Yuuri sighs and finally crosses the space between them and allows himself to be held. 
“I’m still angry with you,” Yuuri whispers, as Viktor rubs gentle circles into his back. “And you still have...so much explaining to do. But I’m--God, I’m so relieved.”
“Shh,” Viktor whispers, as Yuuri sobs into his shoulder. “Shh.”

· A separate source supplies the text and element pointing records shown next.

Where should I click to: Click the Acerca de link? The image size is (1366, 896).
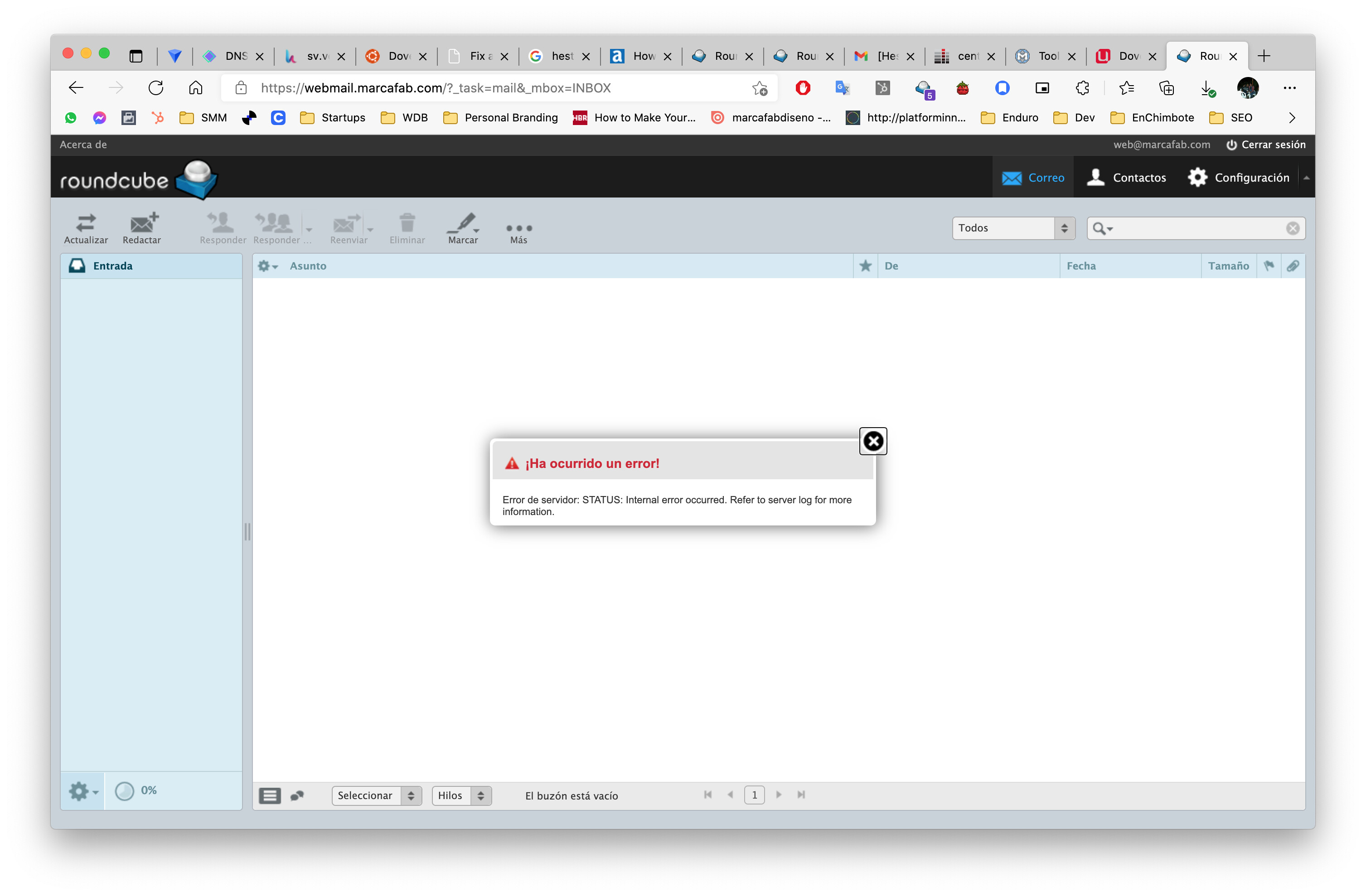[x=83, y=145]
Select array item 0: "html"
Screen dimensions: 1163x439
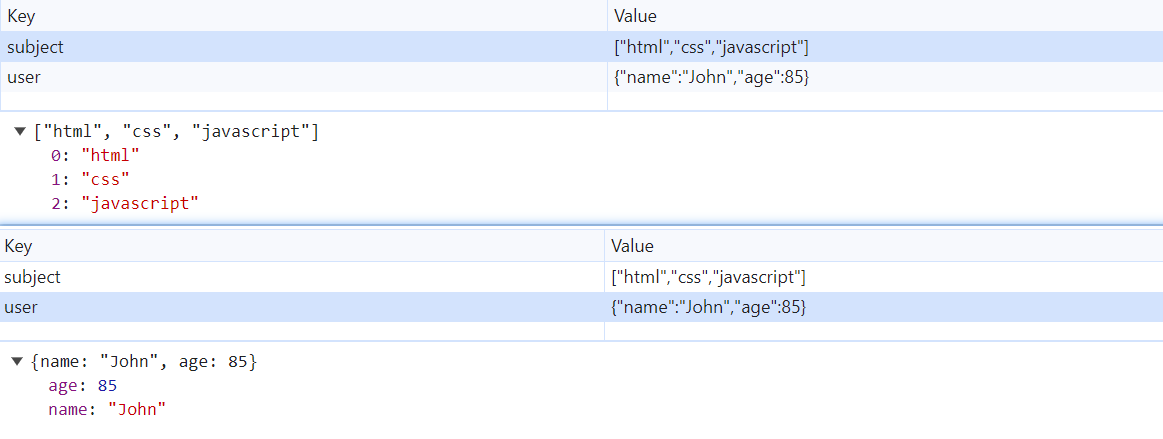coord(95,156)
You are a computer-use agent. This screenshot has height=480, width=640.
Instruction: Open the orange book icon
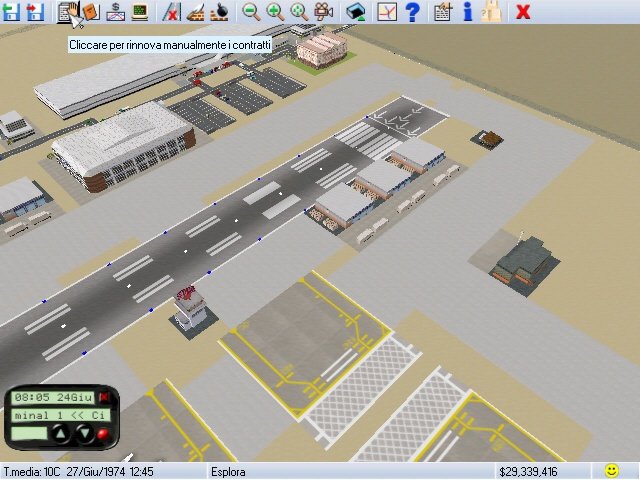[x=90, y=12]

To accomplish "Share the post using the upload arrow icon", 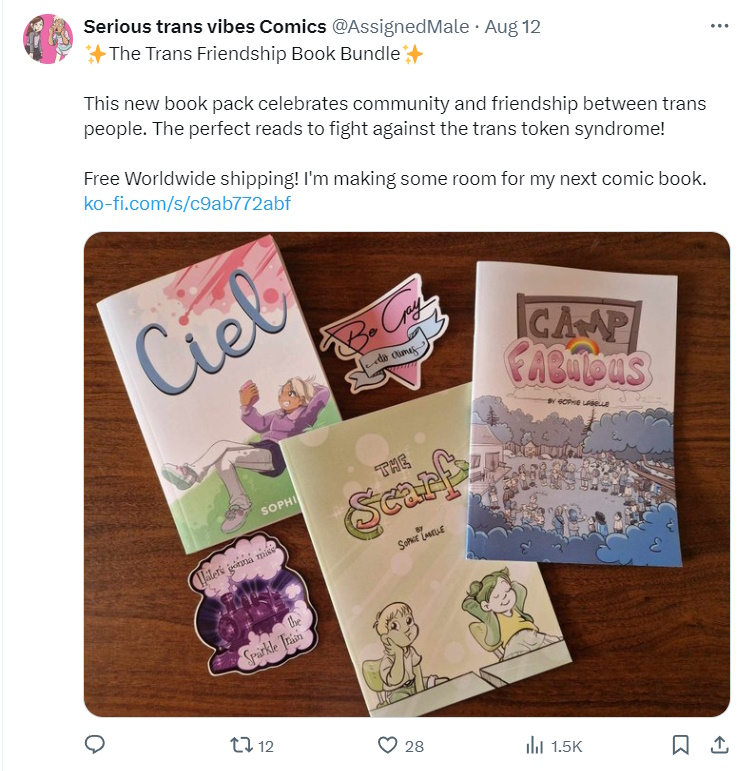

Later, Yuuri stands up and shuffles into the bathroom, taking off his bloodied clothes as he goes. Viktor follows him, and Yuuri still isn’t sure he can stand to have him out of his sight, so he waits for him to strip too before getting in the shower. Viktor washes his back and his hair, and then they lay down in the bath tub together and let the water wash over them like rain.
“It’s nothing like yours,” Yuuri murmurs, a little bit of self-consciousness creeping in. Viktor’s bathroom is worth several hundred thousand dollars. Yuuri’s is worth less than the caulk slowly peeling up from the tiles.
“Shh,” Viktor whispers, and Yuuri shivers as his nose brushes behind his ear. “Yuuri...let me make you feel good.” Viktor slides down his body, takes him in his mouth, and Yuuri’s hand clenches in the shower curtain. The other one tangles in Viktor’s sopping hair.
“Oh...oh...” Yuuri’s back bows off the tub floor. 
Viktor Nikiforov gives pretty damn good head for a dead man.
“You said you loved me,” Yuuri whispers into Viktor’s mouth, when he crawls back up and thrusts their hips together, and Yuuri feels like crying all over again. “Did you mean that?”
“I’ve never lied to you,” Viktor says against his neck. “Not even when it might have been easier to.”
“You let me think you were dead,” Yuuri chokes, as Viktor’s cock slides next to his, hot and almost unbearable. 
“I died for you,” Viktor says. “Yuuri, the world thinks I’m dead. We can’t go back. Going back means someone’s life. Yuuri, I’m a dead man. All I have left is my body.”
“That’s all,” Yuuri whimpers. “That’s all I need. You, you’re all I--” He cries out in sharp, shrill bursts. He feels Viktor throb.
“My body and you, Yuuri Katsuki,” Viktor whispers against his neck, settling against him as the water cools. “That’s all I have left.”
Yuuri presses a long, hard kiss to his forehead.
He doesn’t know what it means, that he’d kill someone for this man.